A second biguanide marketed soon afterwards called phenformin was associated with lactic acidosis and withdrawn from the market. Metformin suffered by association. However metformin very rarely causes lactic acidosis. It should be used with caution in renal impairment and consultation with a renal or diabetes physician in such cases is advised.
It may cause nuisance side-effects such as nausea and diarrhoea, but it is usually weight neutral.
The UK Prospective Diabetes Study (UKPDS) showed clearly what a good drug metformin is.30 This was a multicentre randomised controlled trial that followed 4,209 patients over 10 years. Those on metformin had fewer diabetes-related major complications and diabetes-related deaths. Metformin reduced heart attack risk by 39%. Much of this risk reduction is unexplained and is independent of the effect of metformin on glucose control.
The 10-year follow-up study7 also showed that in the metformin group, significant risk reductions persisted for any diabetes-related endpoint (21%, P = 0.01), myocardial infarction (33%, P = 0.005) and death from any cause (27%, P = 0.002).

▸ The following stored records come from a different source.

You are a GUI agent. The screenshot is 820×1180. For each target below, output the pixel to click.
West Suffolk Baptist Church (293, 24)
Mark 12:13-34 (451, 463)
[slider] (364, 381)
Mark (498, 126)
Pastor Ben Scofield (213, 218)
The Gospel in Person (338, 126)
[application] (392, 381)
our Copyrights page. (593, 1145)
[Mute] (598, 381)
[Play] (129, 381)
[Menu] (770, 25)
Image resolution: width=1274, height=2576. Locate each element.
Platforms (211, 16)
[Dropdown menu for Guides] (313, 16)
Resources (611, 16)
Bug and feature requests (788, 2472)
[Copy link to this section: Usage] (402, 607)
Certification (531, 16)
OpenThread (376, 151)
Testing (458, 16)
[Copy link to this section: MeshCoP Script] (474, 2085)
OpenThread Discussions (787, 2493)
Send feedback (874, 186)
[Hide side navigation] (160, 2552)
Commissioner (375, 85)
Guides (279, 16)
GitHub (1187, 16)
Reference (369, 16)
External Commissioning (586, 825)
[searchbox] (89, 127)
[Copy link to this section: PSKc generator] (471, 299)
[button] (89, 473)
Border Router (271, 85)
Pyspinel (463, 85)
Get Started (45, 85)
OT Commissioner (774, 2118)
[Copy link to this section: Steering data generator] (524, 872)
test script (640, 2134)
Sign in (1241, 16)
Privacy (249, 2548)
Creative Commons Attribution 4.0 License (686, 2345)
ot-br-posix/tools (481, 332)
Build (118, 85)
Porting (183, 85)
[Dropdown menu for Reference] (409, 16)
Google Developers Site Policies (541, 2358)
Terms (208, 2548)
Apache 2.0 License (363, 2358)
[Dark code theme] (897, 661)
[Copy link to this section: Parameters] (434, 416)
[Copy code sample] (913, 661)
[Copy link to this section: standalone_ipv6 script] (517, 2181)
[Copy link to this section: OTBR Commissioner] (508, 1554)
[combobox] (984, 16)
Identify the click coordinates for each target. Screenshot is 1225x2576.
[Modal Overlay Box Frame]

After metformin, and in the case that it is not tolerated or contraindicated, there is no uniform agreement on what OHA should be used next.
Many tables of recommendations exist. The American Diabetes Association and European Association for the Study of Diabetes Table of Recommendations is relatively easy to follow.31
Lifestyle is the first consideration, followed by metformin. After this, one or two drugs are added to metformin to give dual or triple therapy. An important consideration here is the presence of a functioning pancreas.
With passing time, the islet cells in the pancreas fail and the beta cells make less insulin. Thus after a while drugs that depend on the presence of functioning islet cells such as sulphonylureas do not work and need to be replaced by drugs that work independently of the pancreatic islet cells.
For a full side-effect profile for individual medicines, GPs should refer to the SmPC of each drug.
(This paper is based on a presentation given at the ICGP Diabetes Roadshow held in Limerick in January 2016.)